I'm rewatching The Sopranos, ten years later, and I identify more strongly with Tony's character, being closer to his age now. He and Carmela reminded me of my parents, the first time I watched this. Dr. Melfi points out that what has triggered Tony's panic attacks, making him pass out, have been associated with meat. He remembers an event from childhood where he witnessed his father's violence, and where the meat came from. Pleasure and power and meat and violence, all rolled up together. Abbodanza.

This weekend, my cousin Gina from Palermo emailed me, "for fun," she says, to tell me how my surname is pronounced in Sicily. We're FB friends, she may have saw on my profile how I say our name, KAS-ee-oh. In the old country it was KOSH-ee-oh. Down south in this country, there are descendants of Cascios from Corleone who spell our name Cashio. That discussion made me wonder if perhaps "la cosa nostra" was really derived from "cosca nostra." The pronunciations are much more similar than I have ever given consideration, before. It's the same vowels, and the difference between an S and an SH sound in the middle could be easy to overlook. And if an English speaking American heard a Sicilian say "cosca costra" and asked for it to be explained, and the Sicilian didn't have a lot of English, it would be easier to say "thing," cosa, and leave it at that, than to go into what, exactly, a cosca is, and what it metaphorically represents.

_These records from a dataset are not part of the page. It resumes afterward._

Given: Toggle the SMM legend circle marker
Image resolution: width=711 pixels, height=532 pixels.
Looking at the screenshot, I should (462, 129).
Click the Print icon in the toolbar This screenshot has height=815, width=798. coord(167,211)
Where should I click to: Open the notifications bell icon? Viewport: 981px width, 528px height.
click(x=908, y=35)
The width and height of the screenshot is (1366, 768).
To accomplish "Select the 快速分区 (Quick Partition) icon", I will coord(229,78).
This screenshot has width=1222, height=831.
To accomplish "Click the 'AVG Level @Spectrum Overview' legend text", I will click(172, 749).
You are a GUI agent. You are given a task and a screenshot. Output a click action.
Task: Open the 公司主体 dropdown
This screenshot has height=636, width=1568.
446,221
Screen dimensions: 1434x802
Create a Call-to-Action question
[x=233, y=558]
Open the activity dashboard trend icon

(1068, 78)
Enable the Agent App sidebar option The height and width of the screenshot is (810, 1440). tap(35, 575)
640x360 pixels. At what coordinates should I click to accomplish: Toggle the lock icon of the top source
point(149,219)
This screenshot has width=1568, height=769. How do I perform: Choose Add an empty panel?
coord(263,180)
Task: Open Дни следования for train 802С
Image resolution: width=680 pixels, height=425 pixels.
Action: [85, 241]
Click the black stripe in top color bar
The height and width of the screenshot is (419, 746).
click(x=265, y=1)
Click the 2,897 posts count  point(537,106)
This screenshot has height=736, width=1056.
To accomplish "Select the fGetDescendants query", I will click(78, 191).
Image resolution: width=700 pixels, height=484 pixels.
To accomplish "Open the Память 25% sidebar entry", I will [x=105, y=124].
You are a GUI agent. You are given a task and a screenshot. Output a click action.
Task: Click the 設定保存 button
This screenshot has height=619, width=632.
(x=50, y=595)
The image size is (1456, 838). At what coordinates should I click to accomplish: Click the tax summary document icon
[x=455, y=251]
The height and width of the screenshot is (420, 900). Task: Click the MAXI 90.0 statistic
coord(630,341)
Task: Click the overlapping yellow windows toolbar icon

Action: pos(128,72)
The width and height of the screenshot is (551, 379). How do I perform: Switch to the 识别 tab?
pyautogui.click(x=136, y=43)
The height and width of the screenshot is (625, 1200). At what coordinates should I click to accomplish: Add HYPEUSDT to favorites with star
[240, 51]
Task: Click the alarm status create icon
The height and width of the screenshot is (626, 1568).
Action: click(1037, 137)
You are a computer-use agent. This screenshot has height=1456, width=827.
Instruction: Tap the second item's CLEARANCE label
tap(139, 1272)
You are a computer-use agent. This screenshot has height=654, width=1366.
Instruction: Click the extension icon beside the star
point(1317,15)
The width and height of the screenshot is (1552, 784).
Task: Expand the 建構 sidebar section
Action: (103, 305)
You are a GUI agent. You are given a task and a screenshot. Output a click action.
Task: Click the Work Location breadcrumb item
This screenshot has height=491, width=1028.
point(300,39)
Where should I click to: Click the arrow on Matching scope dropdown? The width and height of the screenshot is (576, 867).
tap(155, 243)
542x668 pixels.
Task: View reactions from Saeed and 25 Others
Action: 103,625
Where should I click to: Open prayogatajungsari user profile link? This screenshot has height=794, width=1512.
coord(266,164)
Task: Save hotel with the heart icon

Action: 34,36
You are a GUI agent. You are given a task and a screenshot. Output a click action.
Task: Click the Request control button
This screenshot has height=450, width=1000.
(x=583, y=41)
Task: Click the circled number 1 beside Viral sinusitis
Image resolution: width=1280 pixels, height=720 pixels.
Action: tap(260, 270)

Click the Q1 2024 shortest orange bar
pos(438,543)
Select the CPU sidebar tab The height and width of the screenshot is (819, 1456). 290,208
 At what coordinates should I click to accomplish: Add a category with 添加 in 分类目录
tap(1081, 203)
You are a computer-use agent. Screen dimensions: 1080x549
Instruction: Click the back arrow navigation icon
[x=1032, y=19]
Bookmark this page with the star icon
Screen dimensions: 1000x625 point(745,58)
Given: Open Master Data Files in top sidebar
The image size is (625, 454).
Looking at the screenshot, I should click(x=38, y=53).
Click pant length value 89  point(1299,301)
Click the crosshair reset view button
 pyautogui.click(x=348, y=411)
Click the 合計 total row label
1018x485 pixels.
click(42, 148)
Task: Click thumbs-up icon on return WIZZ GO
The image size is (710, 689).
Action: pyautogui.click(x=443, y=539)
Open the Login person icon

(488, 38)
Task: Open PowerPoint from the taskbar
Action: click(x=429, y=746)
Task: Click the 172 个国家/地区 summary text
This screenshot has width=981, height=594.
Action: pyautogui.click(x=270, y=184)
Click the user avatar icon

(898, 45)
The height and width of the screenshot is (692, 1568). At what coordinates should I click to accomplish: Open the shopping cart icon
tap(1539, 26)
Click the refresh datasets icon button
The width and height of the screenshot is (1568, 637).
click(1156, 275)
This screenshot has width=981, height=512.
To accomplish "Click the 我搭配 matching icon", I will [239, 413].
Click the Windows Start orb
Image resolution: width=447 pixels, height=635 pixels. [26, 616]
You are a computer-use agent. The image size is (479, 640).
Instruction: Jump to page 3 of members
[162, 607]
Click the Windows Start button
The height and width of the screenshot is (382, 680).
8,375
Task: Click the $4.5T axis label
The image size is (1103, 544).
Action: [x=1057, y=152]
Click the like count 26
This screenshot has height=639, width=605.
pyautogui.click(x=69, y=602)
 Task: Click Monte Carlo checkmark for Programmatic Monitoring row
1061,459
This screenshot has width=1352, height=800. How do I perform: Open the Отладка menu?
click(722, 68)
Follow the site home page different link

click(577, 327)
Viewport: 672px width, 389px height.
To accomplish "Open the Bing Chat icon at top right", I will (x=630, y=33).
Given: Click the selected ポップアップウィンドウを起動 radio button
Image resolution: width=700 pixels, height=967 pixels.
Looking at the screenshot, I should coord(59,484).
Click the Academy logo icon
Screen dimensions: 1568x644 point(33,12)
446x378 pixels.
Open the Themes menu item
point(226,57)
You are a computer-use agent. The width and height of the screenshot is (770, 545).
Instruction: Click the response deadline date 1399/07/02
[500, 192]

My post this week on Mafia Genealogy is about given names. In my Sicilian family, and among all the families of Corleone, there is a very strong naming tradition: first son is named after the paternal grandfather, second after the maternal, and likewise for the girls. My great-grandfather was baptized Leoluca, a very common name in Corleone, but he moved to America when he was a teenager, and here he went by Louis. That's the name that my grandfather, Paul, passed down to his oldest son. But that's as far as they went. Their other three kids, including my father, the second born, have American names that I can only imagine my grandparents picked because they liked them. Louis' son is named Paul. My aunt's daughter is named Dorothy, after our grandmother. That used to be my middle name. For the past sixteen years, it's been Paul. My son and my niece have novel names. My son is named after my mother, a nickname she had.

Sometimes I have trouble making my name heard over the phone. Unhelpfully, Kevin has suggested that when I'm anxious about this, I make it worse, because in enunciating it, I end up sounding like I'm saying some other name. I get Jason, Chester.... When I lived in Bushwick, and would take my dry cleaning to be done locally, the counter clerk would take my name for the slip. I started pronouncing it with a Spanish accent, so they would "get it" and write it correctly. If I say my first name like that, and my last name like Gina would pronounce it, my name feels right to me in a different, and deep, way. Who STEEN, like Dave likes to call me. I must have told him the dry cleaning story. Who steen cash, yo.

I had my own madeleine moment yesterday, walking through the plants outside the Stop N' Shop near my house. They were so thick and the air was, too, that they smelled like a nursery, like inside the greenhouses where I worked the year I was eighteen. It brought back memories, so easily. I can't even bring them back now, thinking about it. I remembered Terry, my boss, and some of the feelings of being on the farm. It was a good time for me.